Cléber fala inverdades : entenda como são feitos os contratos com jogadores e porque ninguém assina nada em branco

Em entrevista concedida à rádio Bandeirantes Campinas no final da tarde desta quinta (13), o zagueiro Cléber disse que estava chateado porque quando assinou contrato "com um dirigente que não sabe quem é" e que o campo da multa estava em branco, concluindo portanto que a Macaca teria preenchido a posteriori o valor, agindo de má fé. Trata-se de uma inverdade e de impossibilidade.

Primeiro porque o contrato foi preenchido e entregue a Cléber não por um dirigente, mas por Adilson Pereira, funcionário do Departamento de Futebol Profissional que há quatro anos é responsável pelos registros e que é conhecido por todos os jogadores. "Eu preenchi e entreguei o contrato ao Cléber, que leu, não questionou nada e assinou", afirma Pereira.

Pereira esclarece que os contratos são gerados por meio de um sistema utilizado por todos os clubes brasileiros, da Confederação Brasileira de Futebol (CBF), acessado por login e senha. No sistema, os dados são preenchidos on line para impressão e ele não aceita campos em branco. Se não houver multa, por exemplo, é preciso preencher o local com a informação ou zeros, ou o documento não é gerado.

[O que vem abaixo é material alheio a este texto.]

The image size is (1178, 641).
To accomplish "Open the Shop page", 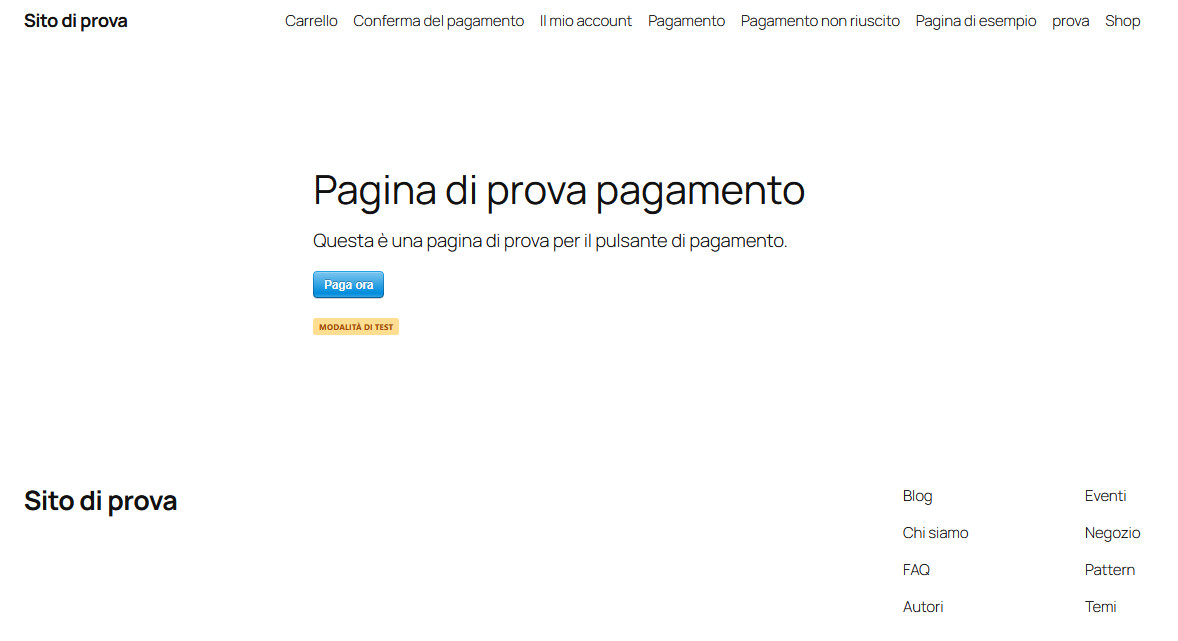I will click(1122, 20).
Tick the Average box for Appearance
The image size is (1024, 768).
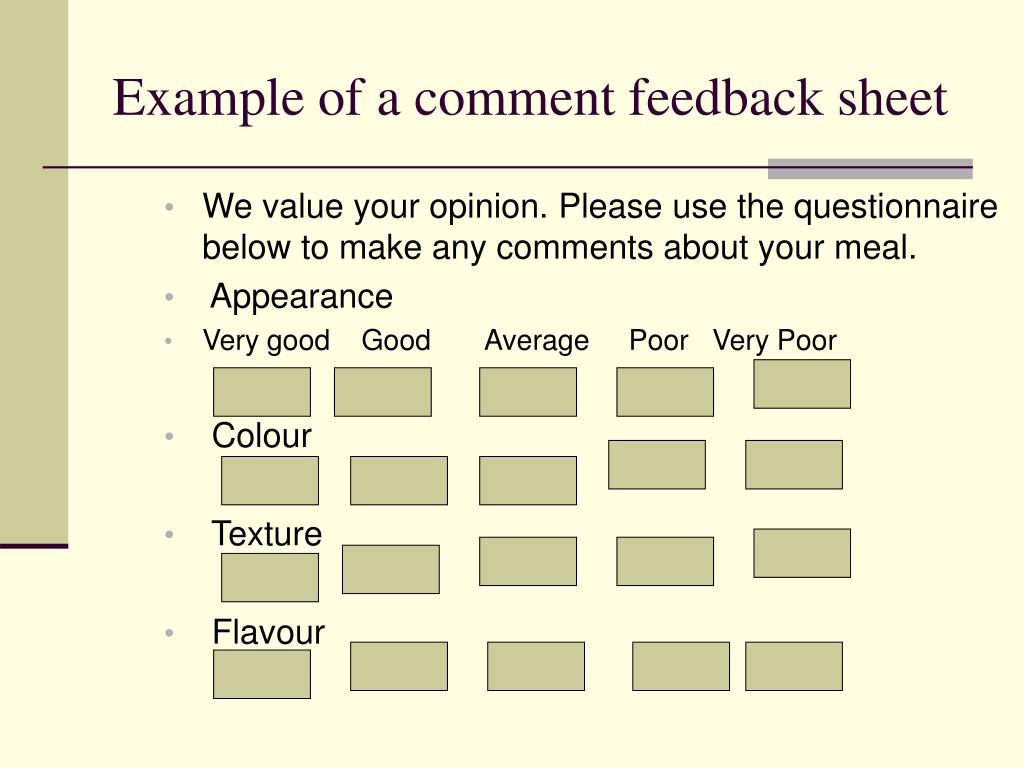pyautogui.click(x=528, y=392)
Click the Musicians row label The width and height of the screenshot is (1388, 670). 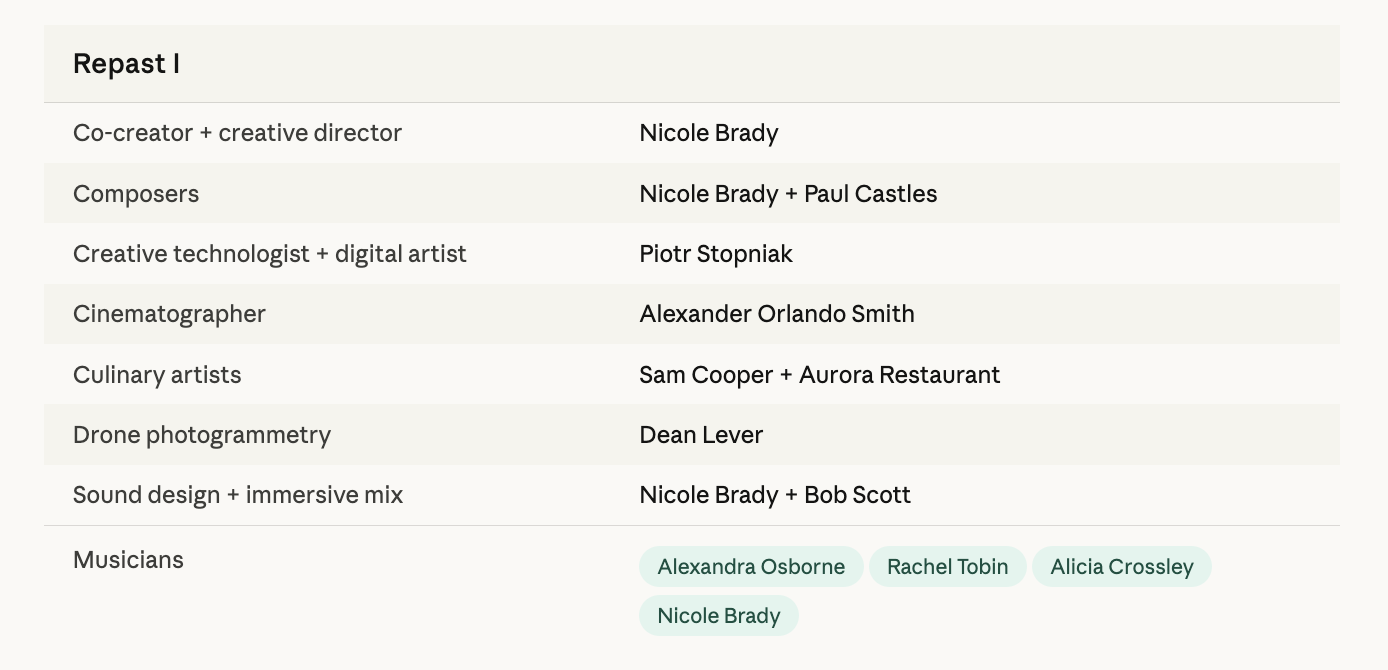[128, 560]
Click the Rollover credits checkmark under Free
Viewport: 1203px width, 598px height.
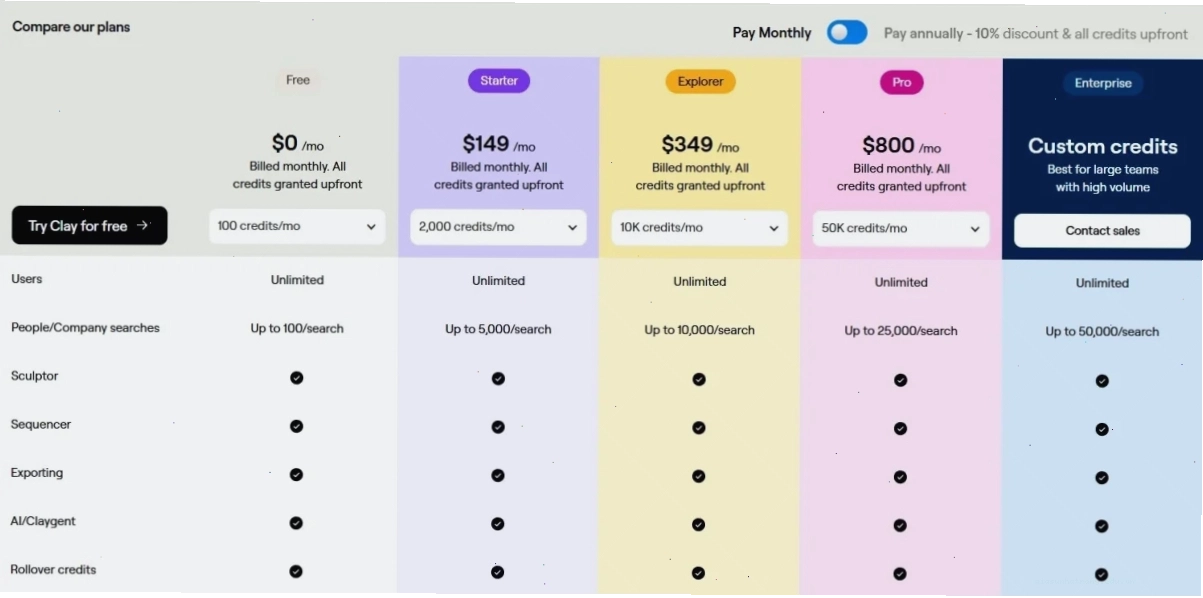point(296,571)
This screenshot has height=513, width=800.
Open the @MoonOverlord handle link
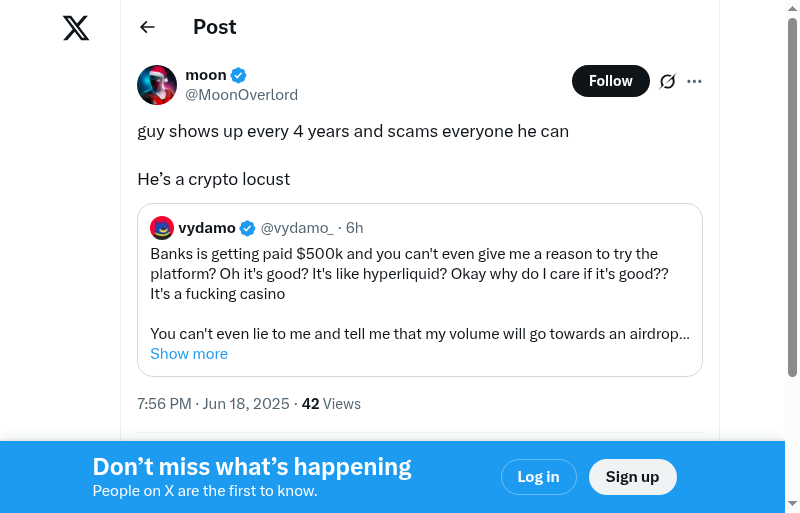tap(241, 95)
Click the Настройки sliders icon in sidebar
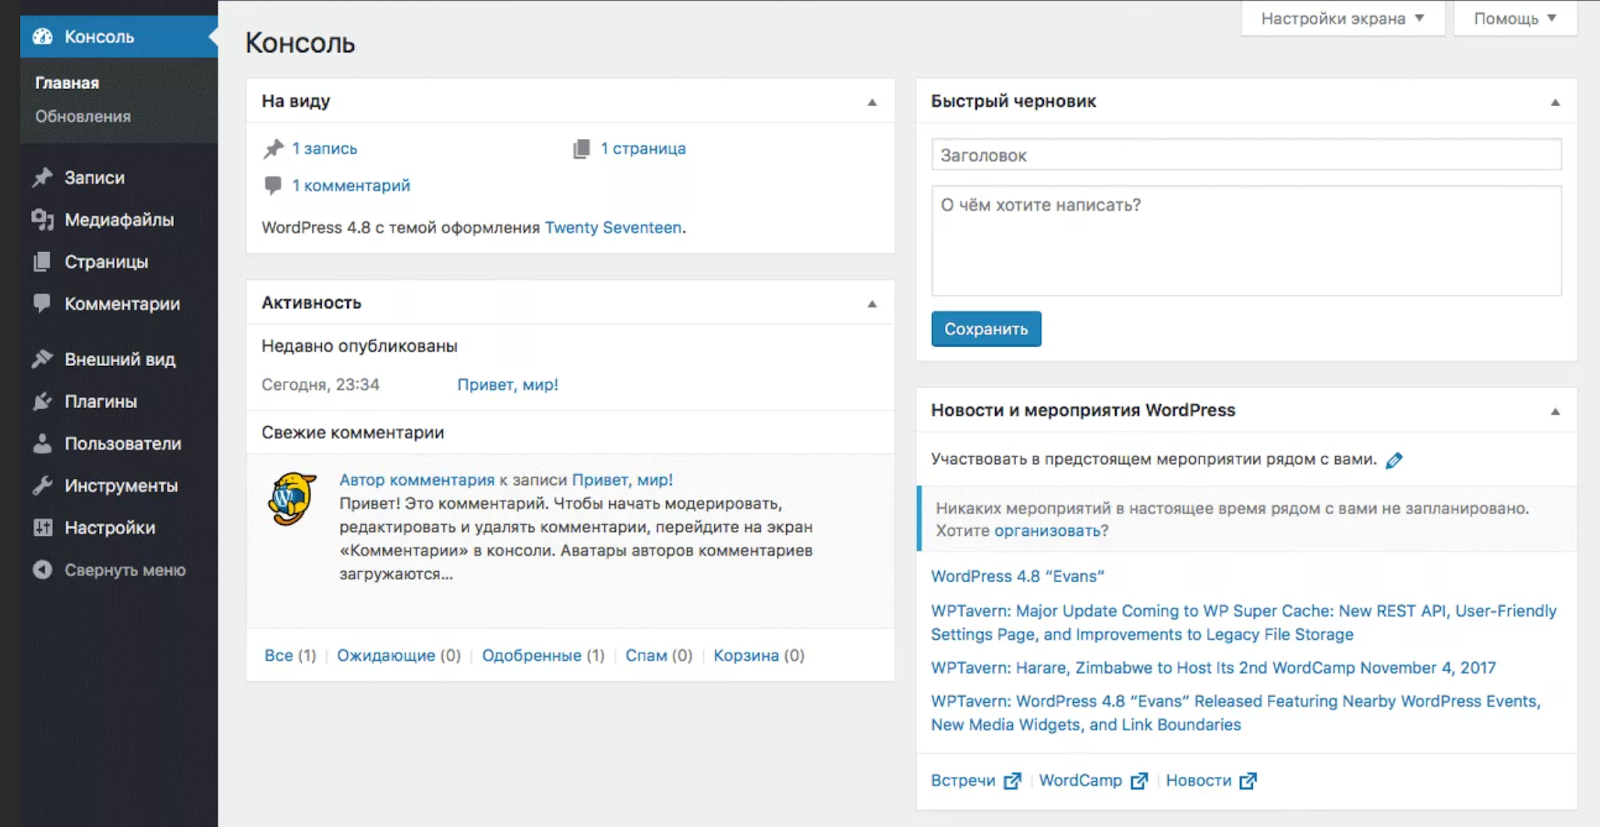 (42, 528)
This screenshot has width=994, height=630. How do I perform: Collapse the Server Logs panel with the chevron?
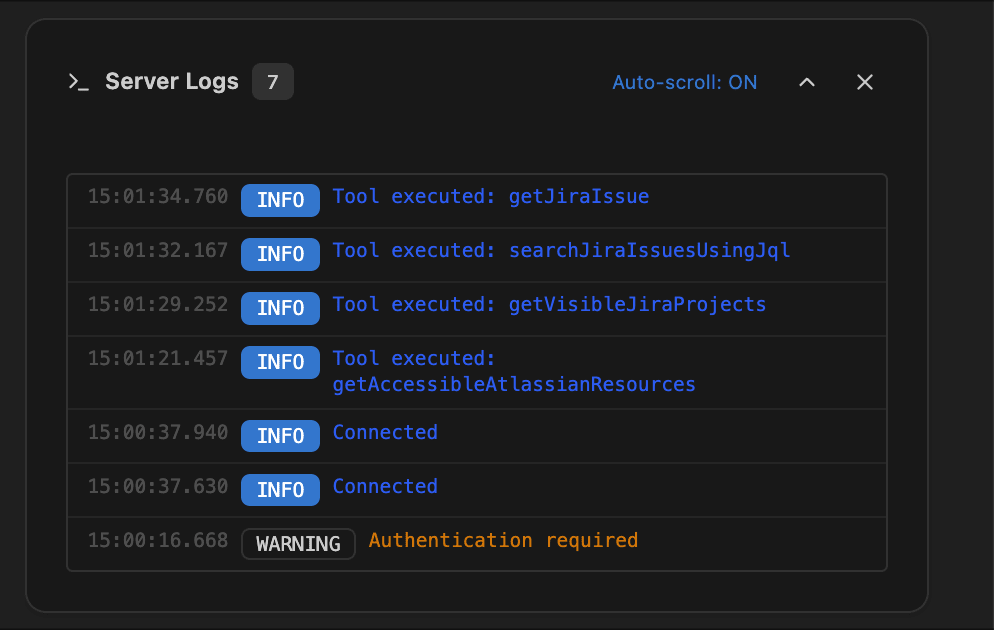pos(807,83)
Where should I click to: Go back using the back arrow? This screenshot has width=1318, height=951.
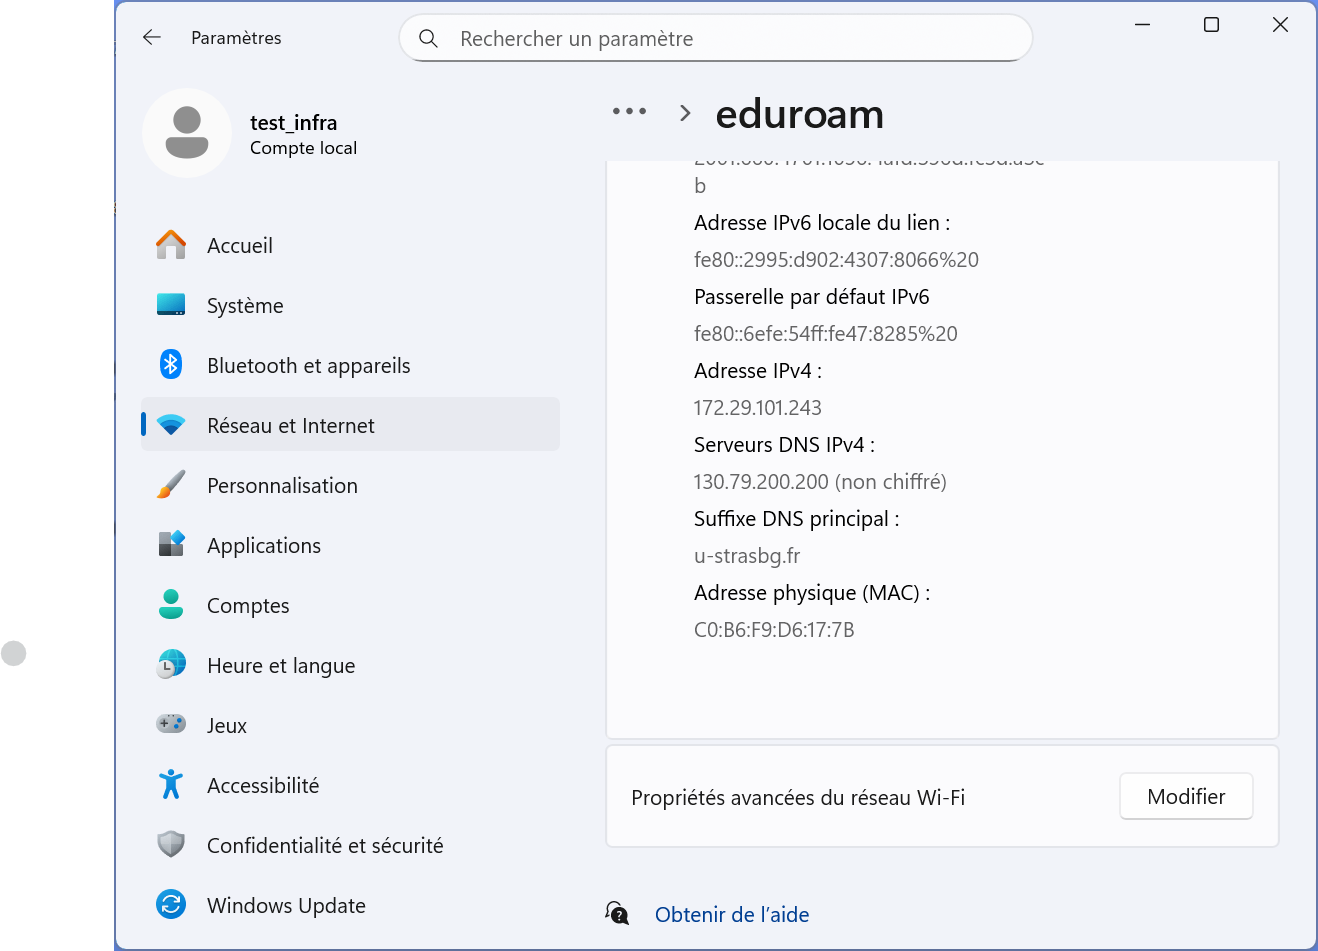point(152,38)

Mais ainda, depois de assinado, o documento é protocolado na federação estadual de origem do time (no caso, a Federação Paulista de Futebol), que envia on line para CBF, e o atleta é registrado. "Se houver qualquer rasura, a CBF não aceita. Ou seja, se essa história absurda de imprimir em branco fosse possível, e não é, alguém teria que preencher depois à máquina ou a mão ou imprimir por cima, e a CBF não aceitaria", afirma Pereira.